The standard form is sometimes written as \(ax + bx + c = 0\), and is sometimes called the general form. Technically, both \(ax + by + c = 0\) and \(y = mx + b\) are in standard form of a polynomial; in the first case, it’s a two-variable polynomial, and in the second, \(y\) is the stand-in for \(f(x)\) on a single-variable polynomial.
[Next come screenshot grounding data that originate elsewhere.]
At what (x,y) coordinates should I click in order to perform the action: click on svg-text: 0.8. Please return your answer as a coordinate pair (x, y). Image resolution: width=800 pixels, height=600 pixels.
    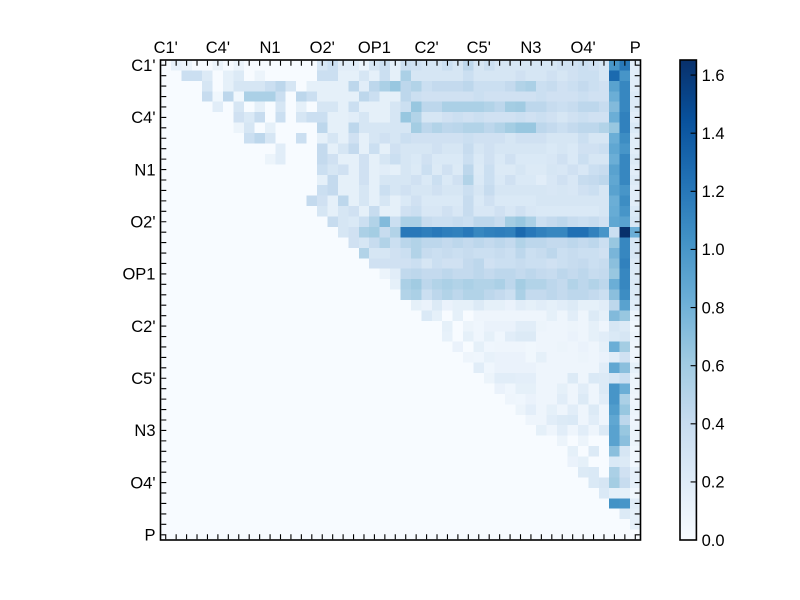
    Looking at the image, I should click on (714, 308).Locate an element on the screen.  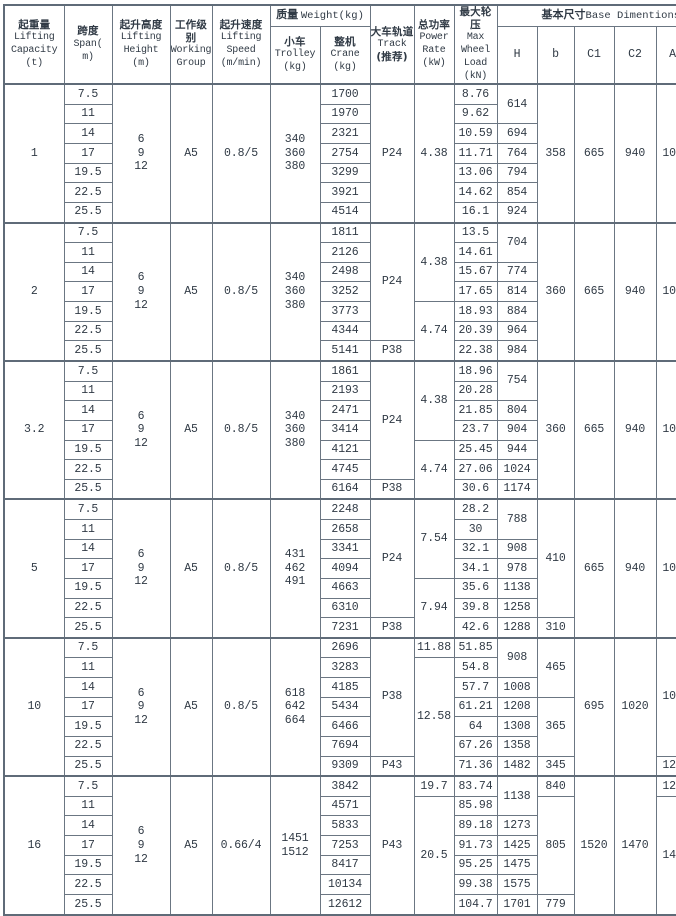
cell-lifting-height: 6 9 12 is located at coordinates (141, 568).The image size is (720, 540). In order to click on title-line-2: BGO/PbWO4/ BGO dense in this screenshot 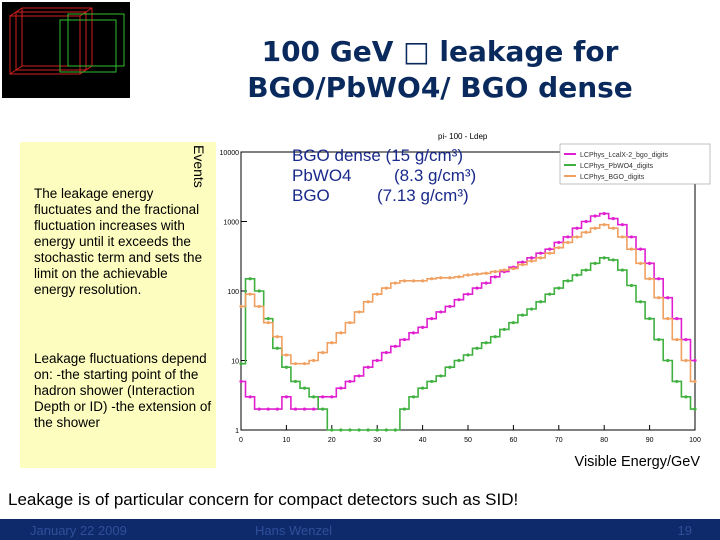, I will do `click(440, 88)`.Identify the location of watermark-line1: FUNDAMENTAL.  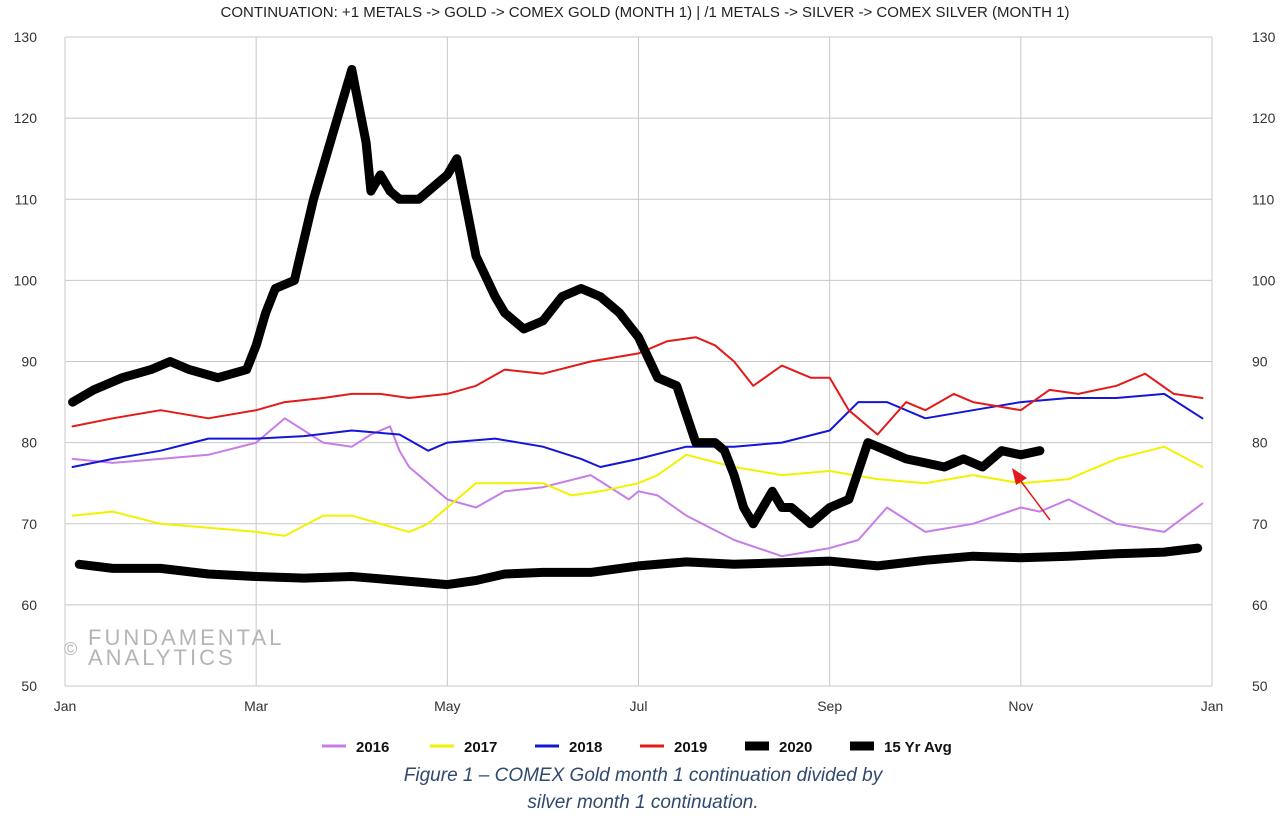
(186, 638).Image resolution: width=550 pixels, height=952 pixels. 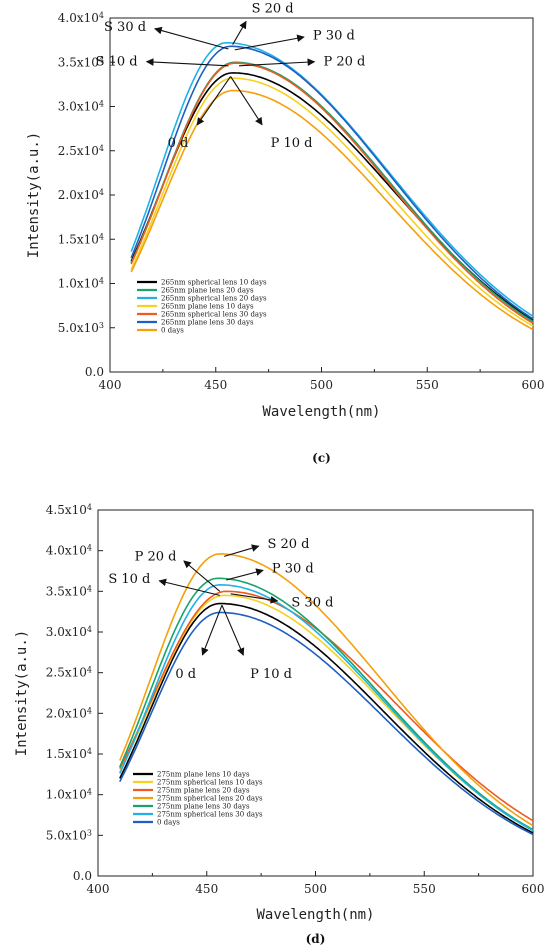 I want to click on panel-label: (c), so click(x=322, y=458).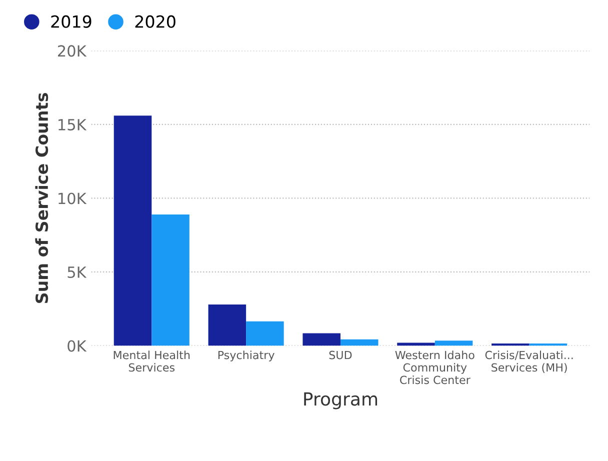  What do you see at coordinates (78, 272) in the screenshot?
I see `y-tick-label: 5K` at bounding box center [78, 272].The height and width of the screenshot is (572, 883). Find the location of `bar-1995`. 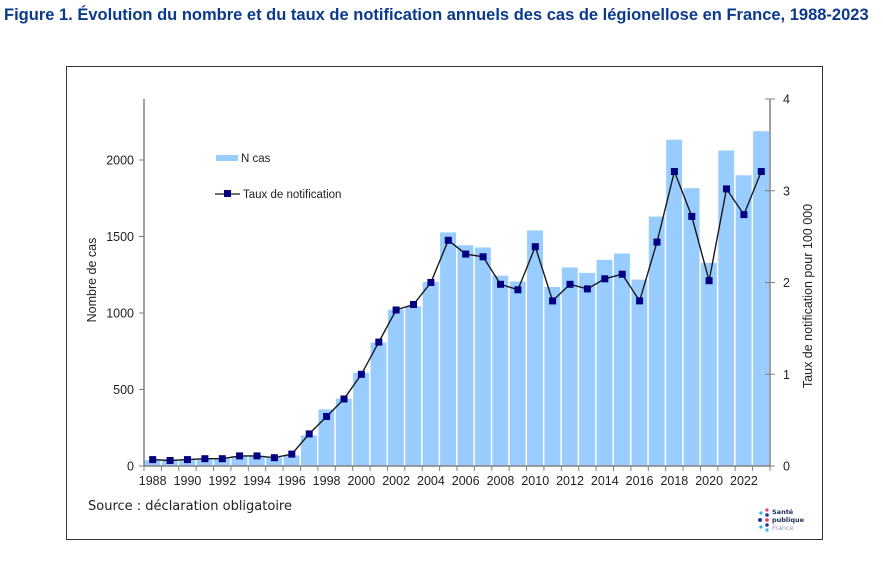

bar-1995 is located at coordinates (274, 462).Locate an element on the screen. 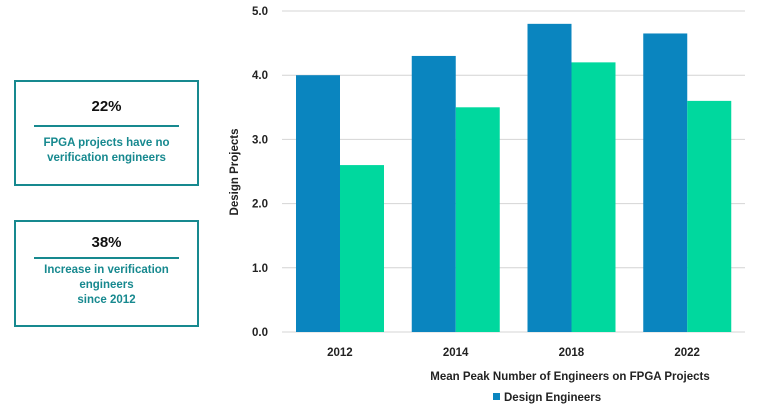 The image size is (768, 416). x-tick-label: 2014 is located at coordinates (456, 353).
So this use of “standard form” is potentially confusing but defensible, while in the case of quadratics, it’s patently inconsistent.

As for why mathematicians at and above the college level prefer “standard form” for the vertex form, I cannot find anything specific, but I’m inclined to think it’s a combination of historical accident and the fact that it’s a crucial step in determining the quadratic formula, \[x = \frac{-b \pm \sqrt{b^2 – 4ac}}{2a}\] Specifically, \(k\) is related to the discriminant: \(-4ak = b^2 – 4ac\). Indeed, one of the two common methods for converting from the expanded form to the vertex form is to use these relationships:

  1. \(h = \frac{b}{2a}\)
  2. \(k = f(h) = -\frac{b^2 – 4ac}{4a} = c – \frac{b^2}{4a}\)

The other method is to complete the square, for which the above is really just a shortcut.

Regardless of the reasons for using standard form for either of the forms it’s used for, we do have a ready set of unambiguous names:

  1. \(ax^2 + bx + c = 0\) is the expanded form
  2. \(a(x – h)^2 + k = 0\) is the vertex form
  3. \(a(x – x_1)(x – x_2) = 0\) is the factored form

As I mentioned above, there is some justification for calling the third form the intercept form rather than the factored form. However, “factored form” is apparently a much more common term at the moment, so I’ll endorse it for now.